From: Richard Henderson <richard.henderson@linaro.org>
To: qemu-devel@nongnu.org
Subject: [PATCH for-8.0 v3 00/45] tcg: Support for Int128 with helpers
Date: Fri, 11 Nov 2022 17:40:16 +1000 [thread overview]
Message-ID: <20221111074101.2069454-1-richard.henderson@linaro.org> (raw)
This is working toward improving atomicity within TCG, especially
with respect to Arm FEAT_LSE2, which guarantees that any operation
that does not cross a 16-byte boundary is treated atomically.
(Incidentally, I've also stumbled across language in the Intel SDM
that shows the feature is required there too, and the guarantee is
even bigger -- anything that does not cross a cache line boundary.
Given that we've only ever got 16-byte atomic operations on other
hosts, there's no chance of supporting full cache line generically.
But we could turn on the same "within 16" atomicity that will be
used for FEAT_LSE2.)
That goal is somewhat down the road. This patch set contains two
items: paired register allocation and TCGv_i128 usage with helpers.

------------------------------------

Your task: According to the patch cover letter, what does Arm FEAT_LSE2 guarantee?

Data entries:
------------------------------------

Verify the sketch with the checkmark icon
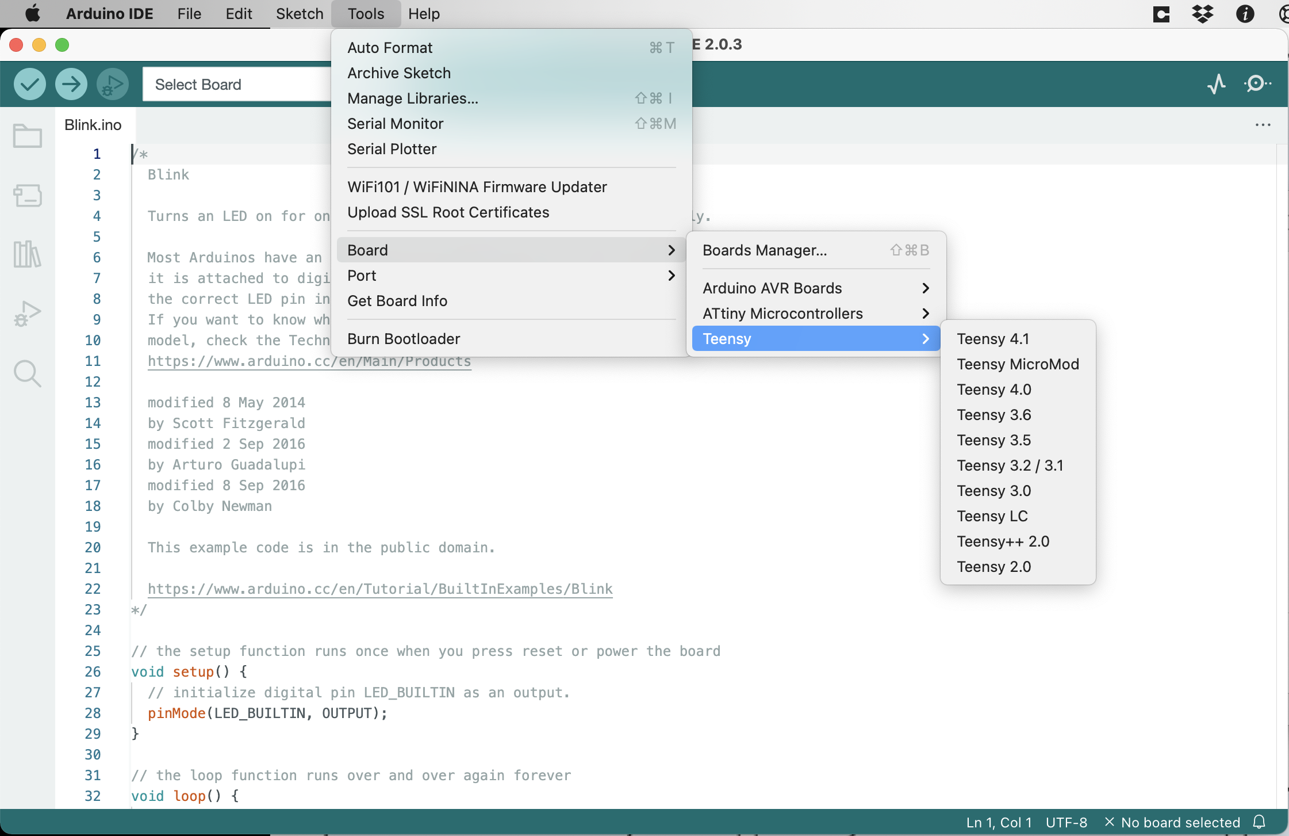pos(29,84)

------------------------------------

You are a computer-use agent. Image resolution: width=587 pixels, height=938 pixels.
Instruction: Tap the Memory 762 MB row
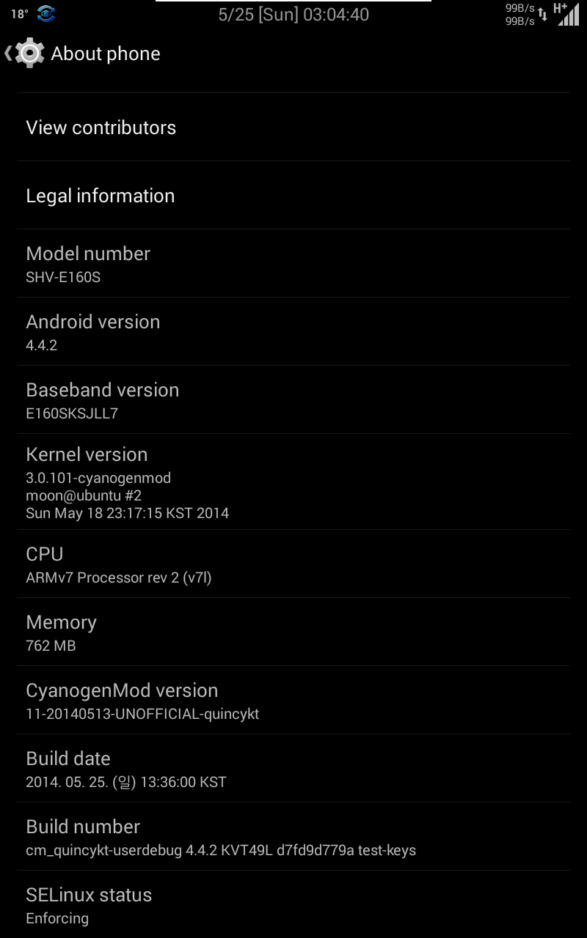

------------------------------------

Output below: Any operation that does not cross a 16-byte boundary is treated atomically.